Finding Effective Security Strategies through Reinforcement Learning and Self-Play
This work addresses network security for intrusion prevention, showing incremental application of self-play from other domains to this context.
The paper tackled the problem of automatically finding effective security strategies for intrusion prevention by modeling attacker-defender interactions as a Markov game and evolving strategies through reinforcement learning and self-play. The result demonstrated that effective strategies emerged, outperforming two baseline methods, though policy convergence remained a challenge.

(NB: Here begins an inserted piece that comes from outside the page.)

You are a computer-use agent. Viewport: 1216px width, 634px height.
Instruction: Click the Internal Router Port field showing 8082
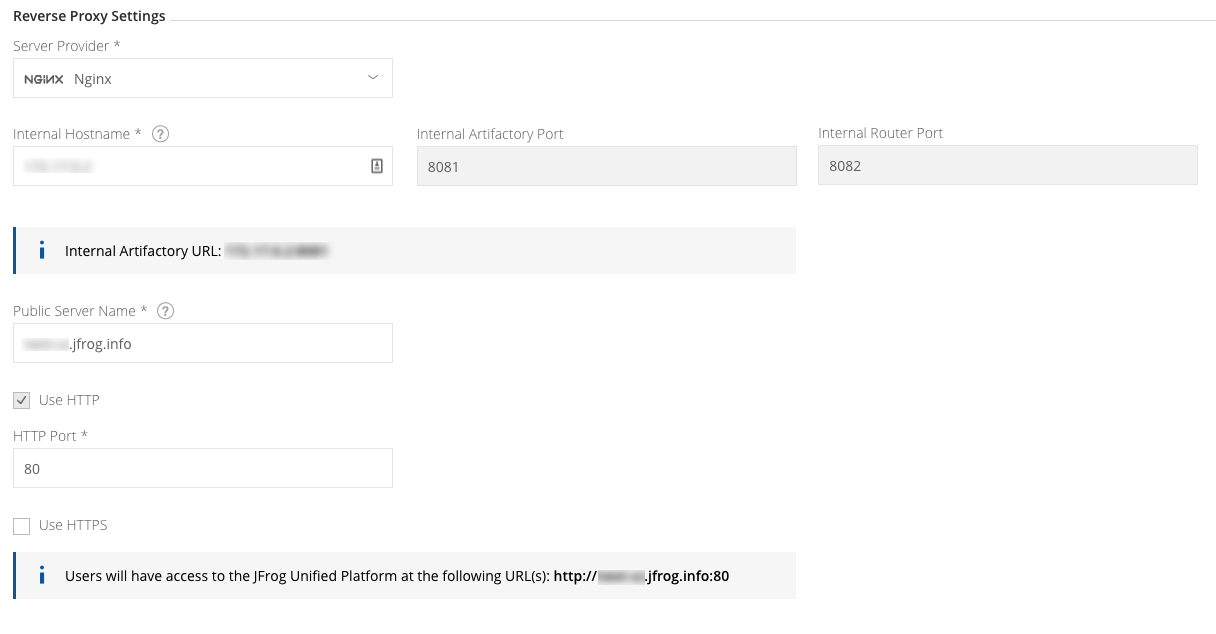click(x=1007, y=165)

We present a method to automatically find security strategies for the use case of intrusion prevention. Following this method, we model the interaction between an attacker and a defender as a Markov game and let attack and defense strategies evolve through reinforcement learning and self-play without human intervention. Using a simple infrastructure configuration, we demonstrate that effective security strategies can emerge from self-play. This shows that self-play, which has been applied in other domains with great success, can be effective in the context of network security. Inspection of the converged policies show that the emerged policies reflect common-sense knowledge and are similar to strategies of humans. Moreover, we address known challenges of reinforcement learning in this domain and present an approach that uses function approximation, an opponent pool, and an autoregressive policy representation. Through evaluations we show that our method is superior to two baseline methods but that policy convergence in self-play remains a challenge.